The restrictions apply to teachers and school leaders in local authorities, maintained schools and academy trusts. They also apply to sixth-form college academies but not to sixth-form colleges, which have remained as private sector bodies. Other than in sixth-form college academies, the restrictions do not apply to the further or higher education sectors.

The Enterprise Act established that individual payments made in respect of a public sector exit cannot exceed £95,000. The types of payment which are subject to restriction, as appropriate, are:

  1. redundancy payments;
  2. settlement agreement payments;
  3. early retirement payments made by employers;
  4. severance and other ex gratia payments;
  5. payments in respect of an outstanding entitlement;
  6. payments of compensation under the terms of a contract;
  7. payments in lieu of notice;
  8. payments in the form of shares or share options.

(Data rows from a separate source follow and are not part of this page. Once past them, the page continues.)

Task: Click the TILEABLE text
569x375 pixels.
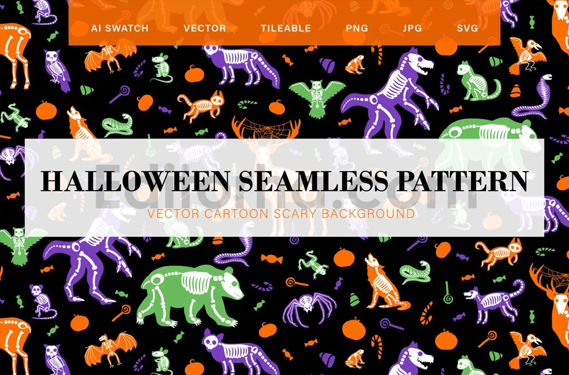Action: [285, 28]
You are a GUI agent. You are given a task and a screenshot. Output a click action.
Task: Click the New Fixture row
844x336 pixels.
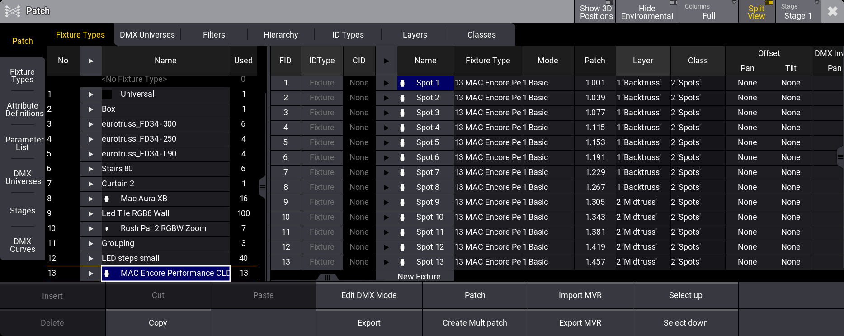[419, 276]
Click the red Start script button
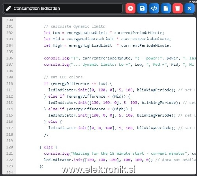This screenshot has height=176, width=197. 130,8
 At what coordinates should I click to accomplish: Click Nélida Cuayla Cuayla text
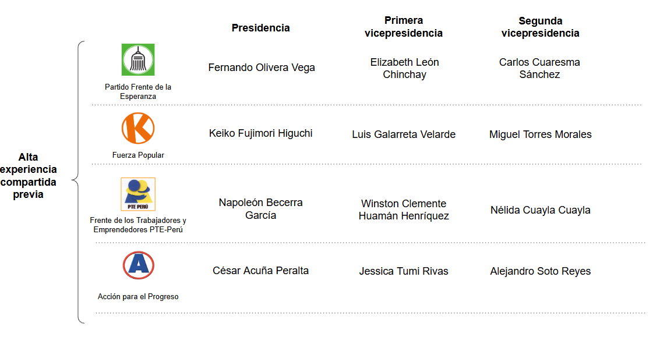pyautogui.click(x=540, y=210)
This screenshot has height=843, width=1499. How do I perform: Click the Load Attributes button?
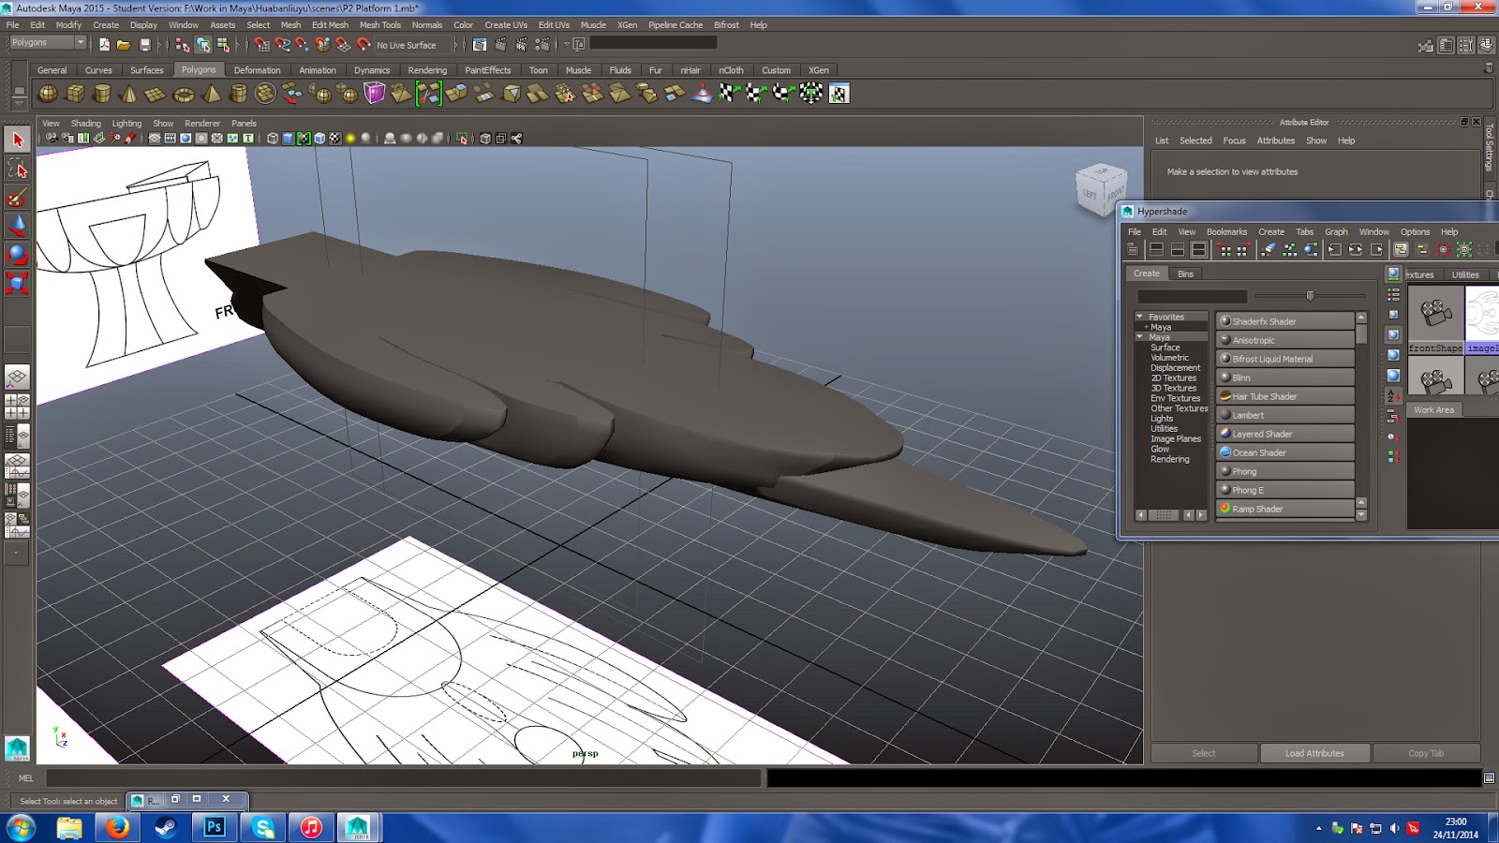click(1314, 753)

The £95,000 cap covers multiple payments provided to a public sector worker in respect of an exit from employment, for example, premature retirement compensation and voluntary severance payments. It also covers exits from more than one employer within a period of 28 consecutive days.

The NASUWT opposed the exit payment restrictions in the Enterprise Act, not least because they do not apply to the highest paid employees in the public sector in the nationalised banks and in the BBC, although they do apply to teachers.

However, the Government did not immediately follow the enactment of the Enterprise Act with Regulations to implement it, meaning that, in effect, the legislation could not be implemented.

In April 2019, however, the Government published draft Regulations and guidance for consultation giving effect to the provisions in the Enterprise Act. These enable amendment of the Teachers’ Pension Scheme (TPS) Regulations and also clarify the duties placed on public authorities to implement the Regulations.

The draft Regulations only apply to England and the extent to which parallel Regulations are implemented in the devolved nations is a matter for the devolved nations' governments.

Exceptions to the cap

Under the Government’s proposals, the £95,000 cap will not be implemented where:

  • it would breach an obligation to make a higher payment under the TUPE Regulations;
  • where a payment is made to avoid Employment Tribunal litigation in relation to detriment or dismissal arising from a whistleblowing complaint;
  • where a payment is made to avoid Employment Tribunal litigation in relation to a complaint of discrimination under the Equality Act 2010.

Under the Government’s proposals, public authorities have discretion to relax the £95,000 cap where:

  • there are compassionate grounds owing to genuine hardship;
  • a higher exit payment is necessary to give effect to urgent workplace reforms;
  • a higher exit payment was agreed before the date the Regulations take place and the delay is not attributable to the employee.

The NASUWT will respond to the Government’s consultation before it closes on 3rd July 2019. The proposed Regulations are not retrospective and do not impact on exit packages which are paid before the date the Regulations are implemented.

The NASUWT will issue further advice following the Government’s response to its consultation on the exit payments restrictions draft Regulations and guidance.